22 September 2022, Brisbane, Australia – Youth members of the Niue Girls’ Brigade have had the opportunity to attend and be exposed  to theglobal disaster risk reduction  forum  so they can share the learnings and seethe importance of the work they are doing in community-based early warning systems in their home country. 

They were invited to attend the inaugural Asia-Pacific Ministerial Conference on Disaster Risk Reduction held in Brisbane, Australia.

The Boys’ and Girls’ Brigades in Niue were approached by the Niue Meteorological Services to implement the community-based early warning systems component of the Climate Risk and Early Warning Systems Pacific Small Island Developing States (CREWS Pacific SIDS) project, funded by the World Meteorological Organisation (WMO) and implemented by the Secretariat of the Pacific Regional Environment Programme (SPREP). 

According to the Director of Niue Meteorological Services, Ms Rossy Mitiepo, they wanted to target the grassroots level when they approached the Girls and Boys Brigade.

“Traditionally we go through the village councils, but we wanted to go right down to the grassroot levels where we can engage communities and get them to support the high-level strategies from the national levels and also at the village level,” she said.
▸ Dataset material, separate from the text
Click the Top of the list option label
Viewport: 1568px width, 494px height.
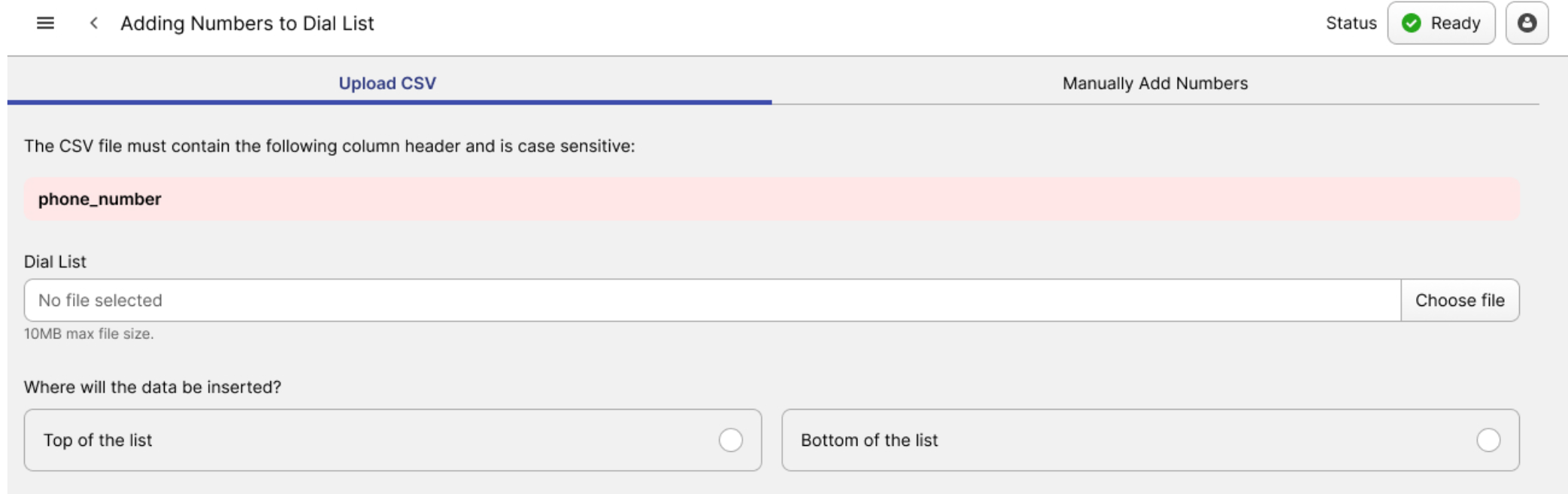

Through this partnership, the Met services were able to conduct valuable training to the members of the Girls’ Brigade. They learned of the different terminologies associated with climate science, differentiated between climate and climate change, and also received first-aid training from the National Disaster Management Office (NDMO)

“It was an eye-opening experience working with the Niue Met Service because it was our first time working with a government department,” said Ms Viano Motufoou. 
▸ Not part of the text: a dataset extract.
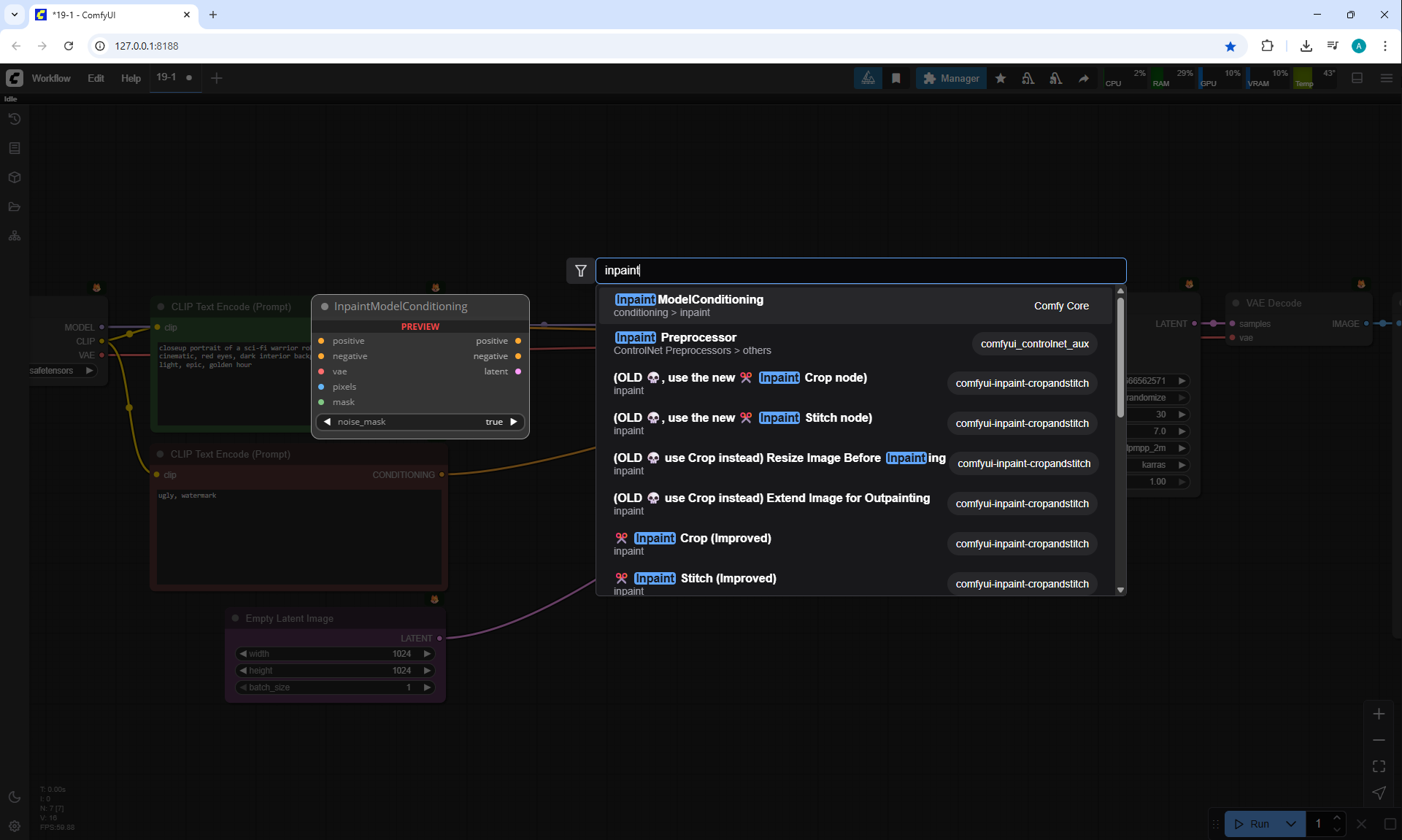Viewport: 1402px width, 840px height.
Task: Click the Manager button
Action: [951, 78]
“We got to learn a lot about the weather, early warnings, and disaster preparedness, and we were then able to go back to our communities and share this knowledge with the rest of our people.” 

One of the activities they undertook was the developing of billboards to raise awareness on different aspects of the weather. Through this activity, the young girls learned about the different strengths of cyclones and the colour-coding system used by the Niue Met Service to classify tropical cyclones. They were also able to learn about the El Ninõ-Southern Oscillation and other areas related to weather and climate. 
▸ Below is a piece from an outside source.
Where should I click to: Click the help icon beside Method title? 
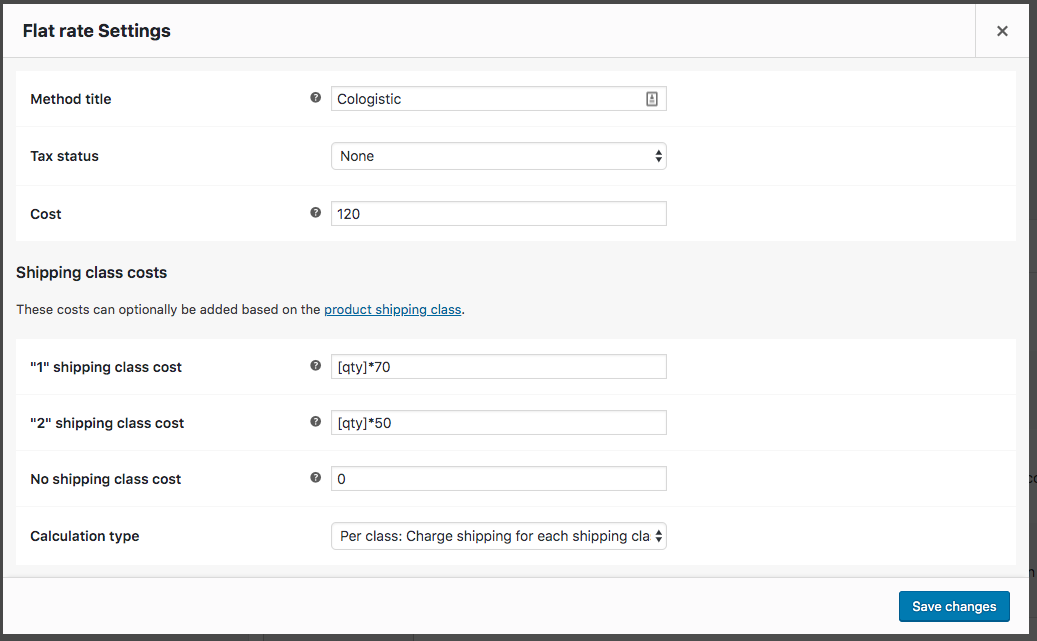point(316,98)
Ms Chantae Vakanofiti, Young Leader for the Girls’ Brigade, said that thanks to the training conducted by the Met service and also the billboards they worked on, she now understands what El Niño and La Niña are and how these events affect our weather. 

“I gained a lot of knowledge and experience through this partnership that I will be able to use when I pursue further studies,” she said

The young women have also learned how to plant and harvest ufi, which is a climate indicator in Niue, and monitor them to learn how they behave during the cyclone season. This will ensure that this important traditional knowledge will be passed on to future generations to come.